• **What is needed**
Restating the data word for word is all that is required.
____ Data records
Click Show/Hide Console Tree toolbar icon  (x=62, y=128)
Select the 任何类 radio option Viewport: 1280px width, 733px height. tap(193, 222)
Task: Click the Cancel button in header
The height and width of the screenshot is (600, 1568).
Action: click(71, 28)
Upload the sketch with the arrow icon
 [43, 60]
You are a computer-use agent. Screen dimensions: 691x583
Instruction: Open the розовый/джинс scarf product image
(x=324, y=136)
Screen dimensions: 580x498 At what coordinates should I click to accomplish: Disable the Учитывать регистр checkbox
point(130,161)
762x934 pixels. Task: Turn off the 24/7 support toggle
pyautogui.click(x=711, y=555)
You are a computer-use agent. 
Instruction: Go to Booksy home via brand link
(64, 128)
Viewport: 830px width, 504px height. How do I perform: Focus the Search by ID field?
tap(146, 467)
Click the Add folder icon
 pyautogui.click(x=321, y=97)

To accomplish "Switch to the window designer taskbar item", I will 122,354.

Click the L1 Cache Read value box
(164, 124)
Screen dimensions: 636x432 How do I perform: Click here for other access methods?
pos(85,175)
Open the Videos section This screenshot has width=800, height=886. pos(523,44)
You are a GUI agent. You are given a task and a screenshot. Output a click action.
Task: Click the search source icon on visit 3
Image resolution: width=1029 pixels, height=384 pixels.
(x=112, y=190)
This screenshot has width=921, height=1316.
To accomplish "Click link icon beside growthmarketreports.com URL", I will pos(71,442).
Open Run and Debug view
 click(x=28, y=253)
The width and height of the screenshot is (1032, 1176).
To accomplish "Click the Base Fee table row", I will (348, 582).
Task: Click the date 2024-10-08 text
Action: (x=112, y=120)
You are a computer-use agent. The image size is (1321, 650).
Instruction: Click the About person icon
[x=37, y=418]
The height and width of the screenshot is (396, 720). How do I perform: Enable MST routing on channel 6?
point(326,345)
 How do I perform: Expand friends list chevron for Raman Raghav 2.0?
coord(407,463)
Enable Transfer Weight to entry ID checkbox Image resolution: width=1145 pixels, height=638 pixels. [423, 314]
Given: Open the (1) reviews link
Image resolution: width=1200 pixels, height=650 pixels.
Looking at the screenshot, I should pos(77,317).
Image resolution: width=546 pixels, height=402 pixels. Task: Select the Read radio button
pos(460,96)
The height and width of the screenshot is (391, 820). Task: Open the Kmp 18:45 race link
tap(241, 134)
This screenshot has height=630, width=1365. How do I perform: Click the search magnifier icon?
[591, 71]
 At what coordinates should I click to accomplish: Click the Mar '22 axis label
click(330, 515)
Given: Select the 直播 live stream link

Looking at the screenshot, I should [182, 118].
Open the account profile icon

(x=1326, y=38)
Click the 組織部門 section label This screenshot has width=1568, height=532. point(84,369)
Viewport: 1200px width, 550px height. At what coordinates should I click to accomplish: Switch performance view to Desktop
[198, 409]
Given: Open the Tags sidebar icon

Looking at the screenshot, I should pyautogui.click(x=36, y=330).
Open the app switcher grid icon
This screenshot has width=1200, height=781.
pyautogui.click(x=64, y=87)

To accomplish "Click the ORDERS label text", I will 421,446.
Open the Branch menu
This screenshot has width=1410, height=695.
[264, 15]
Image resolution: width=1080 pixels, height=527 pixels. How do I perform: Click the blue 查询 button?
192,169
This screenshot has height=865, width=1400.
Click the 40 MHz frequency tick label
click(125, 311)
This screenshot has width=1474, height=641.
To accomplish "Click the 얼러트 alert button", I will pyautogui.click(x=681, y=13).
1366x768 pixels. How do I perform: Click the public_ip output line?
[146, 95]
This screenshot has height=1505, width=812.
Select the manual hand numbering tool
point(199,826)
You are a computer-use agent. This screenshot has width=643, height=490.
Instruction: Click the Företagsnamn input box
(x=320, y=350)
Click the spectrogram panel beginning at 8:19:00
________
• **Problem solution**
Click Show/Hide Console Tree toolbar icon  (x=62, y=128)
Select the 任何类 radio option Viewport: 1280px width, 733px height. tap(193, 222)
Task: Click the Cancel button in header
The height and width of the screenshot is (600, 1568).
Action: click(71, 28)
Upload the sketch with the arrow icon
 [43, 60]
You are a computer-use agent. Screen dimensions: 691x583
Instruction: Open the розовый/джинс scarf product image
(x=324, y=136)
Screen dimensions: 580x498 At what coordinates should I click to accomplish: Disable the Учитывать регистр checkbox
point(130,161)
762x934 pixels. Task: Turn off the 24/7 support toggle
pyautogui.click(x=711, y=555)
You are a computer-use agent. 
Instruction: Go to Booksy home via brand link
(64, 128)
Viewport: 830px width, 504px height. How do I perform: Focus the Search by ID field?
tap(146, 467)
Click the Add folder icon
 pyautogui.click(x=321, y=97)

To accomplish "Switch to the window designer taskbar item", I will 122,354.

Click the L1 Cache Read value box
(164, 124)
Screen dimensions: 636x432 How do I perform: Click here for other access methods?
pos(85,175)
Open the Videos section This screenshot has width=800, height=886. pos(523,44)
You are a GUI agent. You are given a task and a screenshot. Output a click action.
Task: Click the search source icon on visit 3
Image resolution: width=1029 pixels, height=384 pixels.
(x=112, y=190)
This screenshot has width=921, height=1316.
To accomplish "Click link icon beside growthmarketreports.com URL", I will pos(71,442).
Open Run and Debug view
 click(x=28, y=253)
The width and height of the screenshot is (1032, 1176).
To accomplish "Click the Base Fee table row", I will (348, 582).
Task: Click the date 2024-10-08 text
Action: (x=112, y=120)
You are a computer-use agent. The image size is (1321, 650).
Instruction: Click the About person icon
[x=37, y=418]
The height and width of the screenshot is (396, 720). How do I perform: Enable MST routing on channel 6?
point(326,345)
 How do I perform: Expand friends list chevron for Raman Raghav 2.0?
coord(407,463)
Enable Transfer Weight to entry ID checkbox Image resolution: width=1145 pixels, height=638 pixels. [423, 314]
Given: Open the (1) reviews link
Image resolution: width=1200 pixels, height=650 pixels.
Looking at the screenshot, I should pos(77,317).
Image resolution: width=546 pixels, height=402 pixels. Task: Select the Read radio button
pos(460,96)
The height and width of the screenshot is (391, 820). Task: Open the Kmp 18:45 race link
tap(241, 134)
This screenshot has height=630, width=1365. How do I perform: Click the search magnifier icon?
[591, 71]
 At what coordinates should I click to accomplish: Click the Mar '22 axis label
click(330, 515)
Given: Select the 直播 live stream link

Looking at the screenshot, I should [182, 118].
Open the account profile icon

(x=1326, y=38)
Click the 組織部門 section label This screenshot has width=1568, height=532. point(84,369)
Viewport: 1200px width, 550px height. At what coordinates should I click to accomplish: Switch performance view to Desktop
[198, 409]
Given: Open the Tags sidebar icon

Looking at the screenshot, I should pyautogui.click(x=36, y=330).
Open the app switcher grid icon
This screenshot has width=1200, height=781.
pyautogui.click(x=64, y=87)

To accomplish "Click the ORDERS label text", I will 421,446.
Open the Branch menu
This screenshot has width=1410, height=695.
[264, 15]
Image resolution: width=1080 pixels, height=527 pixels. How do I perform: Click the blue 查询 button?
192,169
This screenshot has height=865, width=1400.
Click the 40 MHz frequency tick label
click(125, 311)
This screenshot has width=1474, height=641.
To accomplish "Click the 얼러트 alert button", I will pyautogui.click(x=681, y=13).
1366x768 pixels. How do I perform: Click the public_ip output line?
[146, 95]
This screenshot has height=1505, width=812.
Select the manual hand numbering tool
point(199,826)
You are a computer-use agent. This screenshot has width=643, height=490.
Instruction: Click the Företagsnamn input box
(x=320, y=350)
Click the spectrogram panel beginning at 8:19:00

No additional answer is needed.